Brian Young’s IPP32 exchange puzzle is a brute of a puzzle!
If you’ve solved it (properly!), give yourself a pat on the
back – this is a thoroughly devious puzzle.
Brian’s description points out that there’s red, white and
blue on the flags, and there’s a white (Queensland Silver Ash) monument on a
red (Western Australian Jarrah) base – and all you have to do is find the blue
inside, and then relock the puzzle as you found it. Helpfully his description
goes on to point out that this is an incredible scale model of the real
Washington Monument, right down to the (removable) lightning rod at the top.
A pretty cursory examination of the puzzle shows the
monument is set on a circular section of the base and it will rotate reasonably
freely – until something jams up against one of those flagpoles – cured by a
bit of jiggling and it rotates once more – until something jams up against one
of those flagpoles – repeat until bored... it may be therapeutic, but it won’t
solve the puzzle for you!
Handily the flagpoles all come out leaving four little
peepholes into the base ... and as you’d expect, now the monument turns freely
and every now and then you can find something shiny whizzing past one of the
holes while you’re turning the monument around ... OK ... so we know there are
some pins that are keeping the base attached to the monument – and there seem to be
quite a few of them. You can hear them rattle if you shake it.
Right, so some sort of pins radiating out from a central
point – we’ve seen things like that before, haven’t we? Gotcha!
Spin the sucker and just open it...
SPIN – SPIN.
Right that didn’t work, let’s spin it faster...
SPINNNNN
Nope.
Hmmm. That’s weird.
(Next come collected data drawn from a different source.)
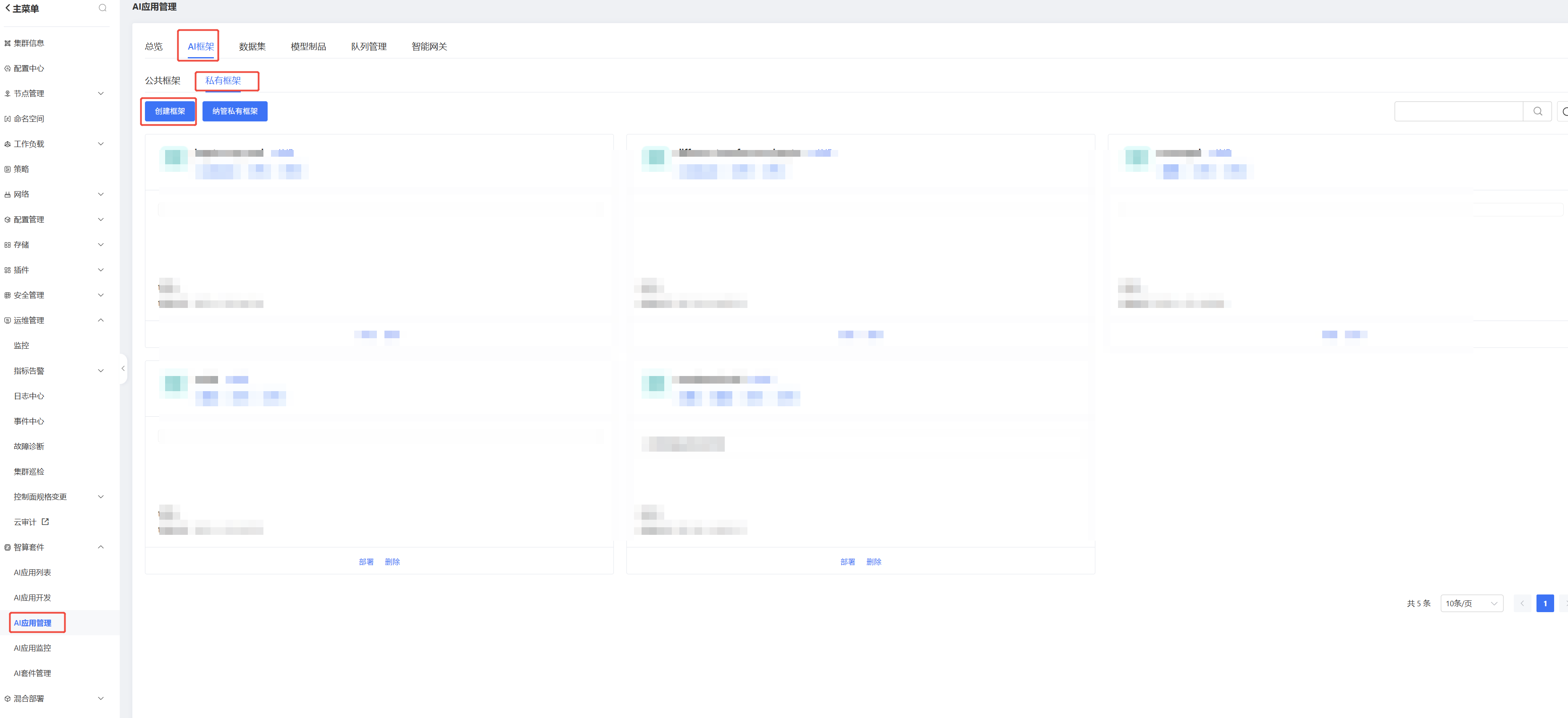Click the 配置中心 sidebar icon
The width and height of the screenshot is (1568, 718).
[7, 69]
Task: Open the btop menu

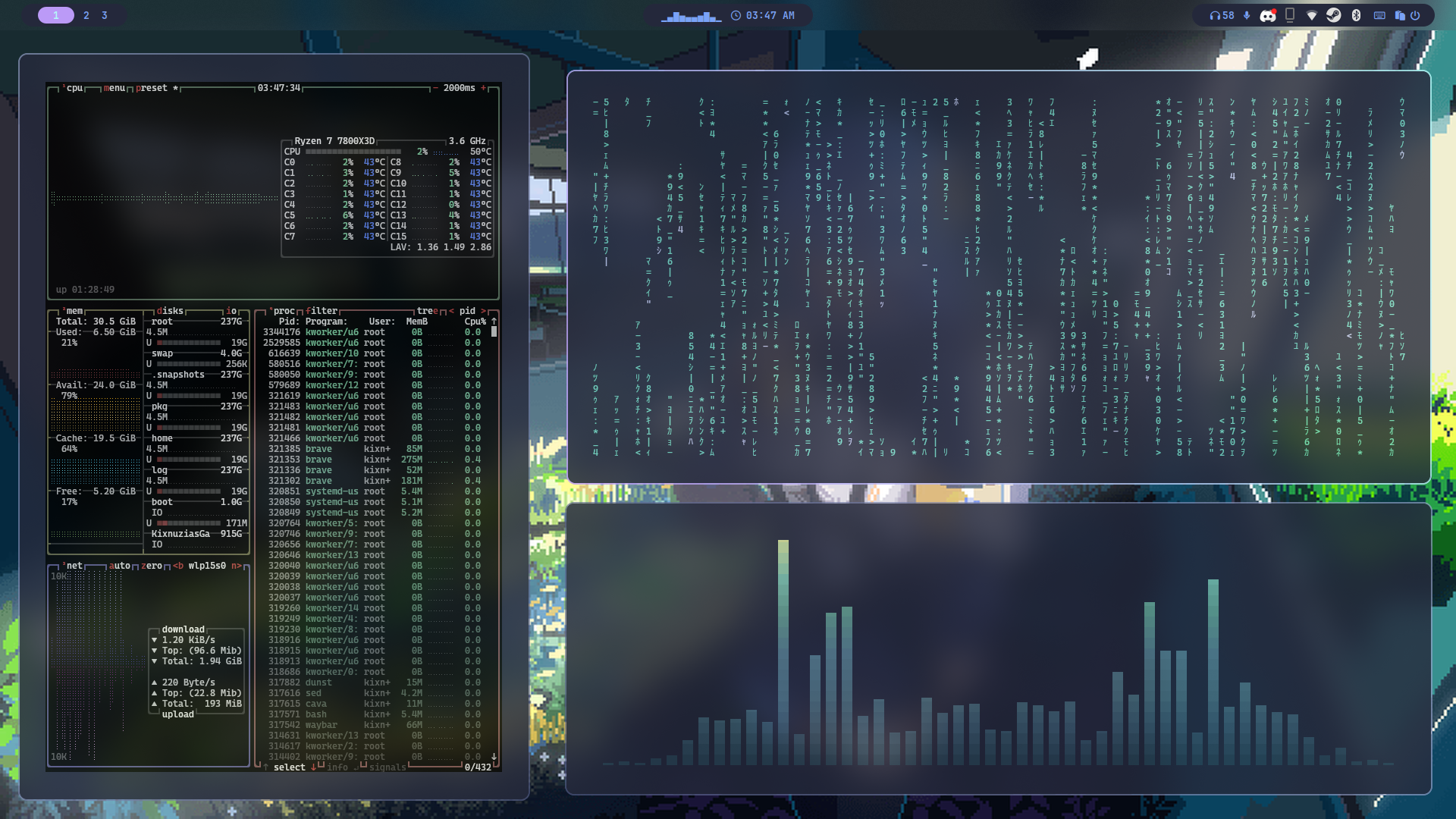Action: (114, 88)
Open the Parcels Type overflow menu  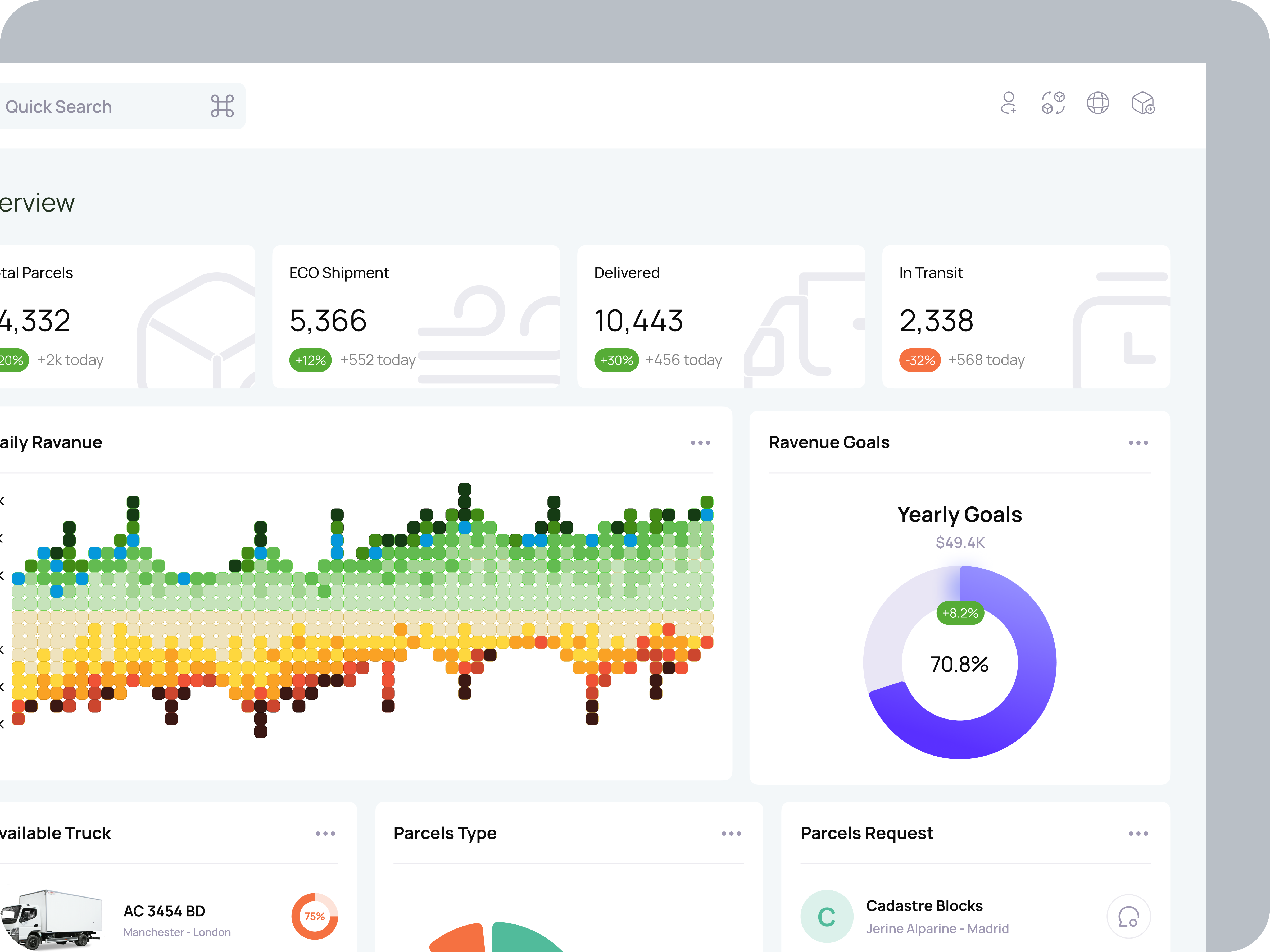[732, 833]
That should have worked...
OK, so it’s not quite that simple... probably wouldn’t have
been, given that it’s one of Brian Young’s (aka Mr Puzzle) creations.
Right so think about it a bit more... we haven’t inspected
that lightning rod yet, so tug on it – feels like something’s sucking it into
that hole... Hmmm...
Round about now I started experimenting with some pretty
weird ideas – and I play for quite a while before I eventually manage to
release the monument and find myself staring at one of the strangest mechanisms
I’ve ever seen in a puzzle ... and I stare at it for quite a while trying to
work out why it’s just done what I think it’s done – only my brain keeps telling
me that it’s just violated a couple of fundamental laws of physics – and my
brain doesn’t like it when that happens ... so I think some more, and play some
more – and to be honest the confusion merely mounts! Add to that I’m starting
to think I’ve gubbed it... So I do the only thing a puzzler in my condition can
do – I phone a friend, who’s solved his already and beg for the explanation so
that my head will stop spinning at these fundamental violations it keeps coming
up against ... and when he tells me, it all slots into place: you’ll be glad to
hear that the fundamental laws of physics haven’t been so much violated as temporarily
suspended – remember these puzzles were manufactured in Oz!
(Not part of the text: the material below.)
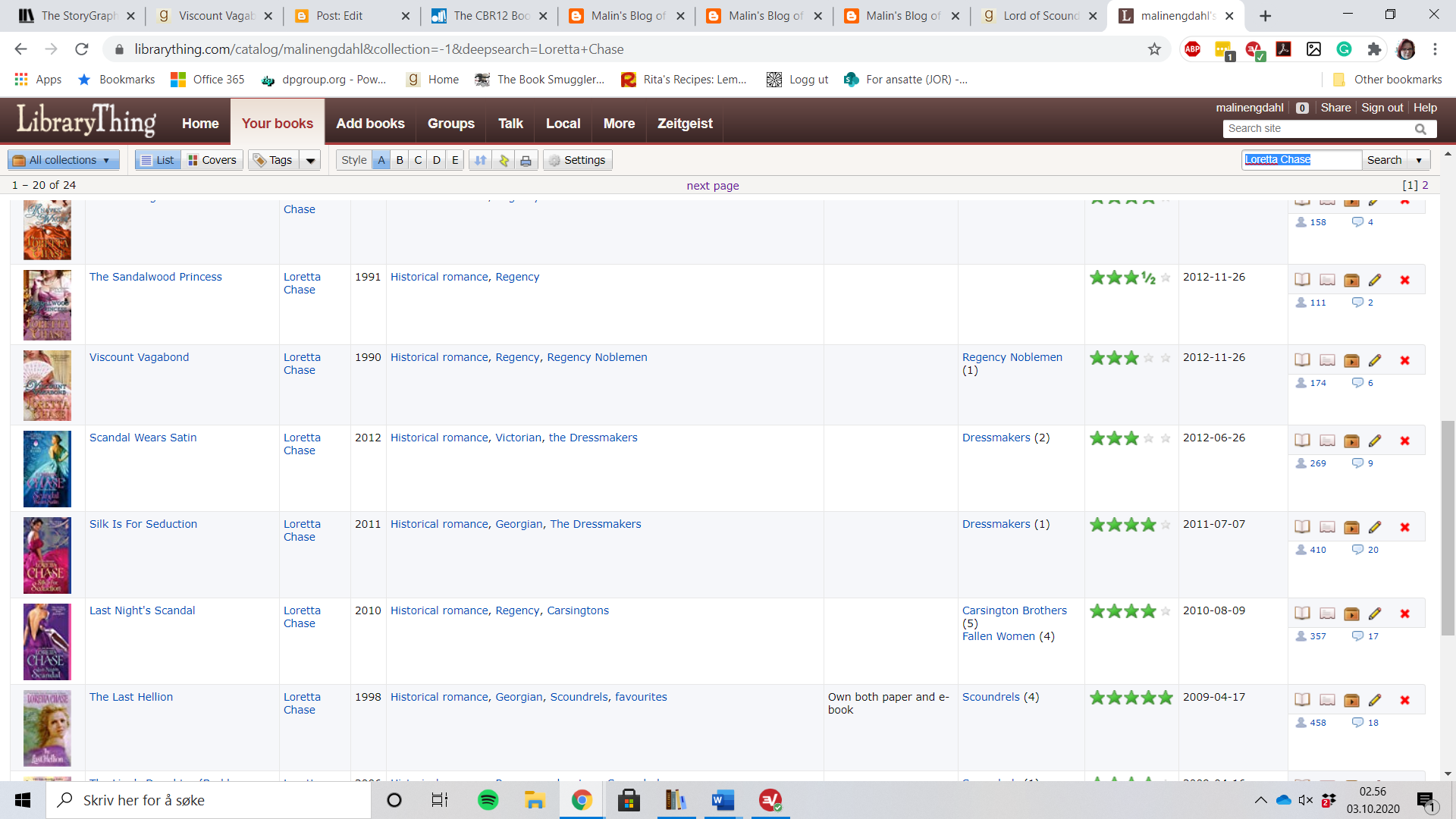
Task: Expand the All collections dropdown
Action: [64, 160]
OK – so having opened it (properly) – closing it is
non-trivial, in fact you’re going to find it’s now locked open! Locking it up
isn’t simply a case of reversing the process – Oh no – that would be way too
simple! You’ll need to come up with a strategy, find the tools to implement it
and then close it up again... remember it’s a sequential discovery puzzle!
This is a really incredible little puzzle that incorporates
a mechanism I’ve never seen in a puzzle before (I’m still new to this – be gentle!)
– it’s a really clever mechanism and I suspect that we’ll see it appearing in
some or other guise again in the future – it’s simply too good an idea not to
use again!
[Brian’s web-site
includes a bit more information about the puzzle than I’ve shared in my
write-up, and also points out that you need to solve it properly and not just
fluke it – i.e. you need to get all the pins locked in place to have opened it
properly ... and then return it to the starting position again... enjoy!]